- Opening Delimiter -

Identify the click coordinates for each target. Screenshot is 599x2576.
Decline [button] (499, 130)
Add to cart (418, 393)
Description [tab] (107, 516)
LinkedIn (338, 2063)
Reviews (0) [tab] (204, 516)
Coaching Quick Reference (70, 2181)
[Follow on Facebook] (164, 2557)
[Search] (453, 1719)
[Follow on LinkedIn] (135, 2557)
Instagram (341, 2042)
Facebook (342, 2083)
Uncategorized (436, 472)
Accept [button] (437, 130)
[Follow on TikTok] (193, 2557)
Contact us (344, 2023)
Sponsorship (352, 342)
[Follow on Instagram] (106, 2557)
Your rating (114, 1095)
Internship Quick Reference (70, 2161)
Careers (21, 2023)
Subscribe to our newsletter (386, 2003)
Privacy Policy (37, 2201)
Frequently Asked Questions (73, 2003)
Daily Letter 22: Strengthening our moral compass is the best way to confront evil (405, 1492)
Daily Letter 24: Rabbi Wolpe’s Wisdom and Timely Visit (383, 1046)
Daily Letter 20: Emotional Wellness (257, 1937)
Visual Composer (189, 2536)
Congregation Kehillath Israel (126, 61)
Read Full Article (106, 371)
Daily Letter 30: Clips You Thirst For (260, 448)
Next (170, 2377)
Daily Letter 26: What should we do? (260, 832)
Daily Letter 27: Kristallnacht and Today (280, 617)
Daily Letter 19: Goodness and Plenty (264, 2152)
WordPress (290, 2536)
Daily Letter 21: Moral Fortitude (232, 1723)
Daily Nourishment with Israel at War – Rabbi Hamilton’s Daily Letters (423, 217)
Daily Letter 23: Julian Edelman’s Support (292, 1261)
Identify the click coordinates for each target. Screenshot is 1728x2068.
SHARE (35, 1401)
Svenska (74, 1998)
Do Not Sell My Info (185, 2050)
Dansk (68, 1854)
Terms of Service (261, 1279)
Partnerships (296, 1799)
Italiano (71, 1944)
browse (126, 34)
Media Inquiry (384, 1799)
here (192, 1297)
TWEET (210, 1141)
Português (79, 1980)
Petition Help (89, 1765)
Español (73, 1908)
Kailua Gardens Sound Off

- Closing Delimiter -

With the line containing "Instagram (341, 2042)" as the first and the last line above as the final one, copy those lines exactly and no others.

Instagram (341, 2042)
Facebook (342, 2083)
Uncategorized (436, 472)
Accept [button] (437, 130)
[Follow on TikTok] (193, 2557)
Contact us (344, 2023)
Sponsorship (352, 342)
[Follow on Instagram] (106, 2557)
Your rating (114, 1095)
Internship Quick Reference (70, 2161)
Careers (21, 2023)
Subscribe to our newsletter (386, 2003)
Privacy Policy (37, 2201)
Frequently Asked Questions (73, 2003)
Daily Letter 22: Strengthening our moral compass is the best way to confront evil (405, 1492)
Daily Letter 24: Rabbi Wolpe’s Wisdom and Timely Visit (383, 1046)
Daily Letter 20: Emotional Wellness (257, 1937)
Visual Composer (189, 2536)
Congregation Kehillath Israel (126, 61)
Read Full Article (106, 371)
Daily Letter 30: Clips You Thirst For (260, 448)
Next (170, 2377)
Daily Letter 26: What should we do? (260, 832)
Daily Letter 27: Kristallnacht and Today (280, 617)
Daily Letter 19: Goodness and Plenty (264, 2152)
WordPress (290, 2536)
Daily Letter 21: Moral Fortitude (232, 1723)
Daily Nourishment with Israel at War – Rabbi Hamilton’s Daily Letters (423, 217)
Daily Letter 23: Julian Edelman’s Support (292, 1261)
Identify the click coordinates for each target. Screenshot is 1728x2068.
SHARE (35, 1401)
Svenska (74, 1998)
Do Not Sell My Info (185, 2050)
Dansk (68, 1854)
Terms of Service (261, 1279)
Partnerships (296, 1799)
Italiano (71, 1944)
browse (126, 34)
Media Inquiry (384, 1799)
here (192, 1297)
TWEET (210, 1141)
Português (79, 1980)
Petition Help (89, 1765)
Español (73, 1908)
Kailua Gardens Sound Off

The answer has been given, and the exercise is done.